1

I have scrapy and scrapyd installed on a debian machine. I log in to this server using a ssh-tunnel. I then start scrapyd by going: scrapyd

Scrapyd starts up fine and I then open up another ssh-tunnel to the server and schedule my spider with: curl localhost:6800/schedule.json -d project=myproject -d spider=myspider

The spider runs nicely and everything is fine.

The problem is that scrapyd stops running when I quit the session where I started up scrapyd. This prevents me from using cron to schdedule spiders with scrapyd since scrapyd isn't running when the cronjob is launched.

My simple question is: How do I keep scrapyd running so that it doesn't shut down when I quit the ssh session.

user1009453
  • 707
  • 2
  • 11
  • 28

3 Answers3

1

Run it in a screen session:

$ screen
$ scrapyd

# hit ctrl-a, then d to detach from that screen

$ screen -r # to re-attach to your scrapyd process
user2926055
  • 1,963
  • 11
  • 10
  • scrapyd is designed to run as a daemon.

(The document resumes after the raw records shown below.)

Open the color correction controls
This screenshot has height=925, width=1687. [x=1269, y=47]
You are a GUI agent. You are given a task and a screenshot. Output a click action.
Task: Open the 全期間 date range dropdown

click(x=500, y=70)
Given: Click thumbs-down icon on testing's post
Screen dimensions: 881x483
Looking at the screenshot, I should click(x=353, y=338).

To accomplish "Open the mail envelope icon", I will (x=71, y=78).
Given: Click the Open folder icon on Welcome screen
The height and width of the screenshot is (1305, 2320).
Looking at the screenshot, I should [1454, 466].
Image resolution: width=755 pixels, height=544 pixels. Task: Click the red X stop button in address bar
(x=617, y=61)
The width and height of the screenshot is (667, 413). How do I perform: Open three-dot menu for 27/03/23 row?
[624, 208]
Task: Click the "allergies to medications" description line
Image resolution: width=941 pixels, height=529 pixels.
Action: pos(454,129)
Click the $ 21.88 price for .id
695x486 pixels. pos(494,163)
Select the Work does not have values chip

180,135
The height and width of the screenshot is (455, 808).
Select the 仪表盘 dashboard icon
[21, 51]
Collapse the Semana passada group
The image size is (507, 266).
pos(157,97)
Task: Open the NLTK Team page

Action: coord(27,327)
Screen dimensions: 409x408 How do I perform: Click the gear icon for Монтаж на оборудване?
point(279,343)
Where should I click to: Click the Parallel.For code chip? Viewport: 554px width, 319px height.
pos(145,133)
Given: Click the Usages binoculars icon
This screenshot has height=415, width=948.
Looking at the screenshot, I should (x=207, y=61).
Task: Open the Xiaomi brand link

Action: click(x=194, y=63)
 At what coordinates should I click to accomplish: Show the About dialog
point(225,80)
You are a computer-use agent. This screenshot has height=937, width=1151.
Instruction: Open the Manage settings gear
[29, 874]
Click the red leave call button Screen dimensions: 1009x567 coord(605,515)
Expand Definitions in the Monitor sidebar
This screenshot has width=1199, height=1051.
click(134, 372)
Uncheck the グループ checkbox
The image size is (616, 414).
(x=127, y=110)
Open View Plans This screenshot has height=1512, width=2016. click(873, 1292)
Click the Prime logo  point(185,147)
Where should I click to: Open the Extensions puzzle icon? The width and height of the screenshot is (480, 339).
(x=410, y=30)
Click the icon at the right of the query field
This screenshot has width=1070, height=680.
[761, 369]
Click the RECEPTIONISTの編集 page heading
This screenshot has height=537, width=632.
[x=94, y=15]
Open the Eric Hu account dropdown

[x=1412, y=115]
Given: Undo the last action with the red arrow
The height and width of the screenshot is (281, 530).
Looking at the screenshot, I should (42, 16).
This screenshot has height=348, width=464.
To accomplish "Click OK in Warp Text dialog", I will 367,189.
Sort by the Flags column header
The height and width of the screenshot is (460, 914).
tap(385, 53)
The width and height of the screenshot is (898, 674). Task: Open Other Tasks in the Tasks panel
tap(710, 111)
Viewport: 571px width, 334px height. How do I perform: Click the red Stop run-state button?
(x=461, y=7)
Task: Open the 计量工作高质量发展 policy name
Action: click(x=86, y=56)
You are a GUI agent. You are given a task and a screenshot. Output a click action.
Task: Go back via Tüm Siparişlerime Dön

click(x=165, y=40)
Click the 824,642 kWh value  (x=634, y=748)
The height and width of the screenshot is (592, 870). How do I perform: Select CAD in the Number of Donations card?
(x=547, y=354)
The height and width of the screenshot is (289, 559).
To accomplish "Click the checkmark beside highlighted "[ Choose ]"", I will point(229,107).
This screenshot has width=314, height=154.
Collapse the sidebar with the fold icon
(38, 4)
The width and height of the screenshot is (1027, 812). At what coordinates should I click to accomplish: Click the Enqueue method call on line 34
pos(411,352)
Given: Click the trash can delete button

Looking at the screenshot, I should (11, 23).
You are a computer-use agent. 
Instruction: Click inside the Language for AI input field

Screen is not appropriate solution. – Frederic Bazin Apr 01 '14 at 12:20
  • I agree here with @FredericBazin. If scrapyd shuts down or crashes it will not restart. This "hack" is ok for the short term, but I would use this method in a production environment. – Sam Texas Nov 12 '15 at 00:15
1

You might consider launching scrapyd with supervisor.

And there is a good .conf script available as a gist here: https://github.com/JallyHe/scrapyd/blob/master/supervisord.conf

Sam Texas
  • 1,245
  • 14
  • 30
0

How about ? $ sudo service scrapyd start

Frederic Bazin
  • 1,530
  • 12
  • 27